> _Votre travail_
#1 Relevez toutes les personnes désignées par leur nom dans le texte sur la Snim.
#2 Restituez sans aucune modification le passage du texte sur la Snim qui commence par « Le scénario catastrophe » et se poursuit jusqu'à « toutes les casseroles. ».

Le scénario catastrophe
Aujourd’hui, quatre mois que l’un des proches parmi les proches du président, ancien DG de la Somelec, acteur de l’affaire Wartsila, ancien ministre du pétrole, des mines et de l’énergie, Mohamed Salem Ould Béchir, a pris les commandes de l’entreprise. On aurait pu y voir une volonté d’une mission avec obligations de résultats pour l’homme. Il est même censé comme ancienne tutelle appréhender tous les défis et aléas de sa situation. Mais c’est sans doute bien plus pour perpétuer un écran de fumée qu’il remplace l’autre confident (Ould Oudaa). Objectif garder au placard toutes les casseroles.
La Gouvernance ne s’est donc pas améliorée depuis d’un iota. La même chape d’inquiétudes et d’interrogations sur l’avenir immédiat de l’entreprise couve encore dans l’esprit des travailleurs qui font encore montre de stoïcisme pourvu de voir le bout du tunnel un jour. L’environnement de production non plus n’enchante pas. Pire, la Snim continue de se débattre dans les mêmes inextricables puzzles économico-financiers. La solution dégagée avant l’arrivée de Ould Béchir était basée sur un premier diagnostic qui faisait de la réduction des dépenses, du maintien du niveau de la production et du personnel existant un sacerdoce. Mais les dernières mesures de nominations au sein des ressources humaines prises par le nouvel ADG, Ould Béchir, tranchent bien avec cette équité. Des grincements de dents se font sentir déjà sur les raisons de ces réaménagements qui n’ont aucune incidence sur l’amélioration des résultats. Ces mesures ont surtout profité au personnel qui n’avait pas pris part à la grève qui avait paralysé l’entreprise janvier et février 2015. Beaucoup y voient un népotisme après avoir reçu l’assurance de Ould M’Bareck d’une gestion de proximité de la ressource humaine. Et comme un malheur ne vient jamais seul, se dévoile chaque jour des sinistres (Centrale Ghelb de Zouérate en feu) du fait d’un laisser-aller qui commence à s’installer à un tournant difficile pour l’entreprise.

> _Enregistrements fournis_
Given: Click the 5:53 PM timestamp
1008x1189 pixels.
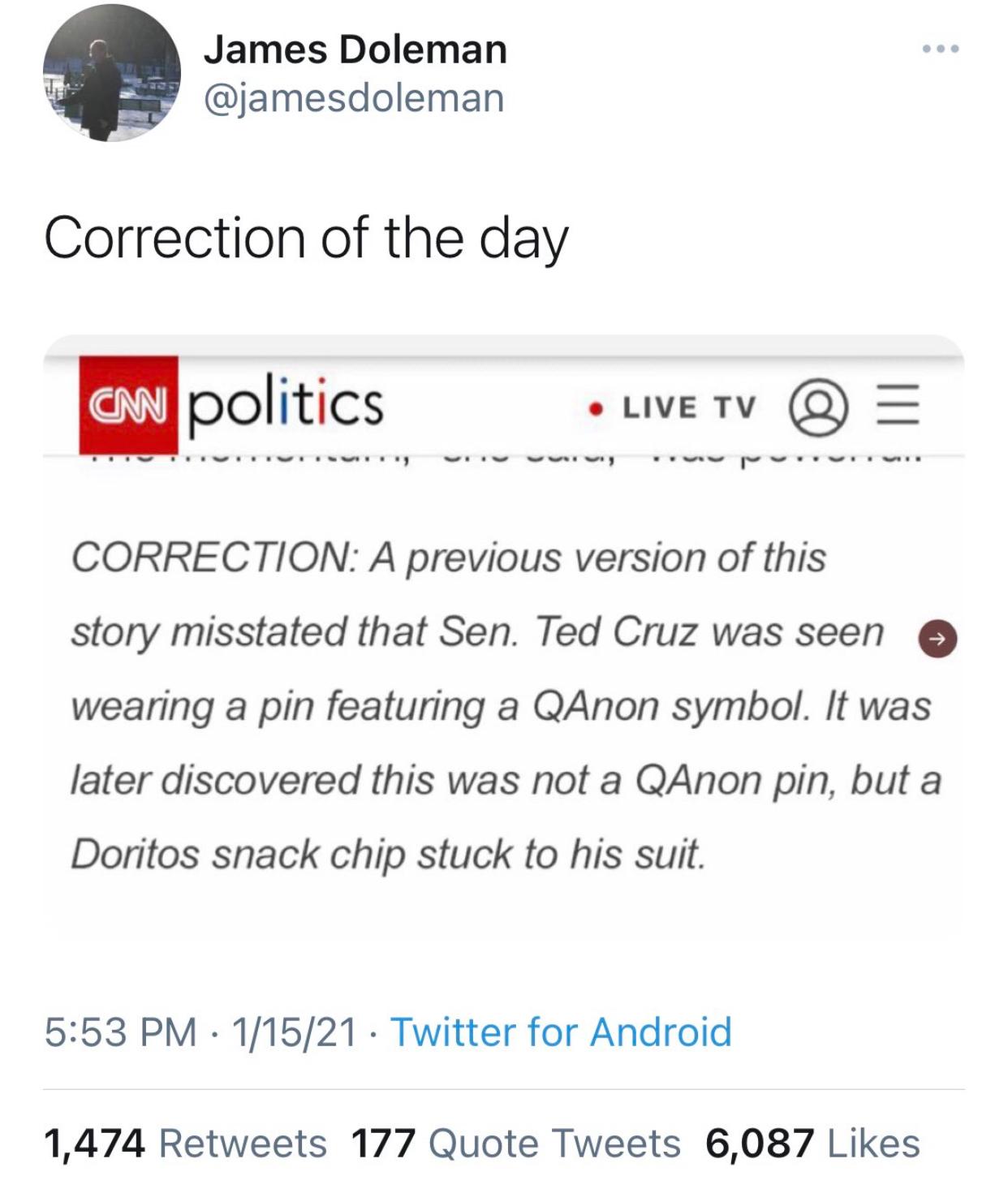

* * *

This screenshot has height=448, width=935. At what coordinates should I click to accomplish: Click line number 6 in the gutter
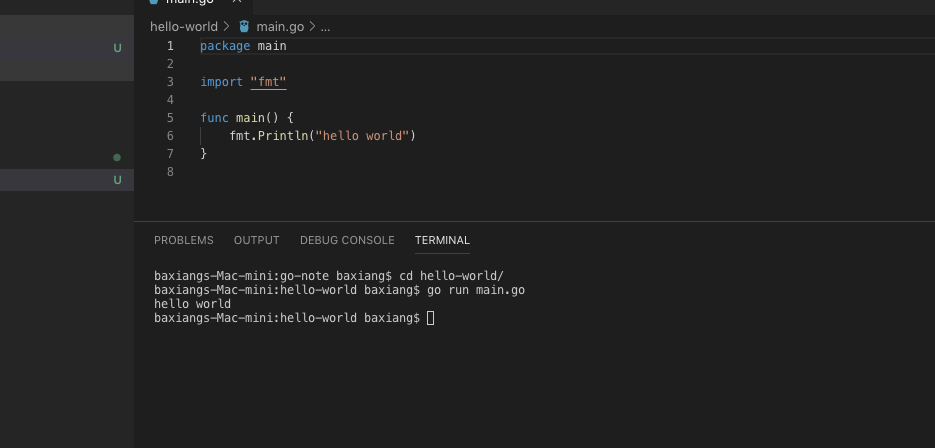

--

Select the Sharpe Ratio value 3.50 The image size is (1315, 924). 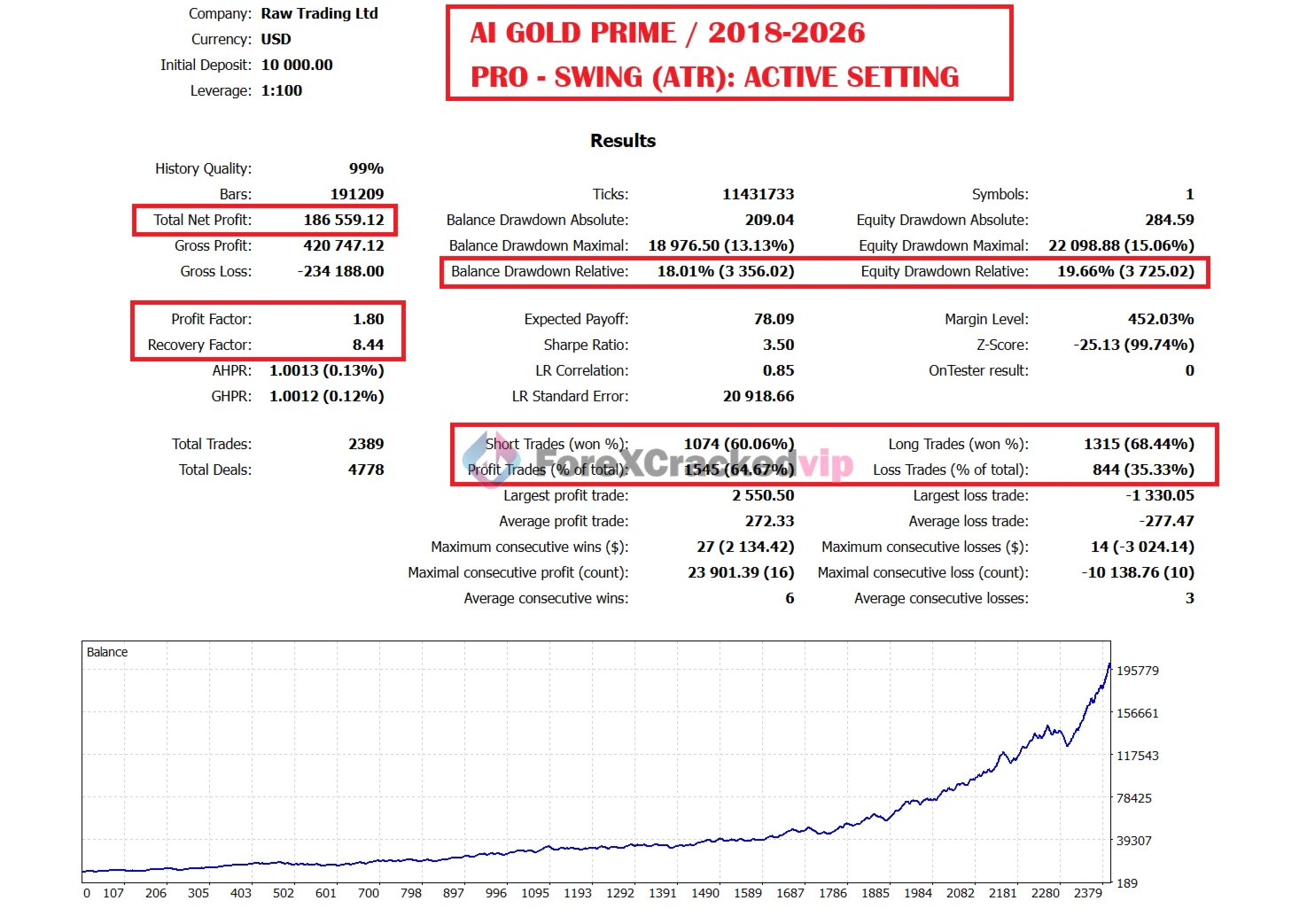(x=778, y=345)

> _Corrigé_
#1 Mohamed Salem Ould Béchir, Ould Oudaa, Ould M'Bareck

#2
Le scénario catastrophe
Aujourd’hui, quatre mois que l’un des proches parmi les proches du président, ancien DG de la Somelec, acteur de l’affaire Wartsila, ancien ministre du pétrole, des mines et de l’énergie, Mohamed Salem Ould Béchir, a pris les commandes de l’entreprise. On aurait pu y voir une volonté d’une mission avec obligations de résultats pour l’homme. Il est même censé comme ancienne tutelle appréhender tous les défis et aléas de sa situation. Mais c’est sans doute bien plus pour perpétuer un écran de fumée qu’il remplace l’autre confident (Ould Oudaa). Objectif garder au placard toutes les casseroles.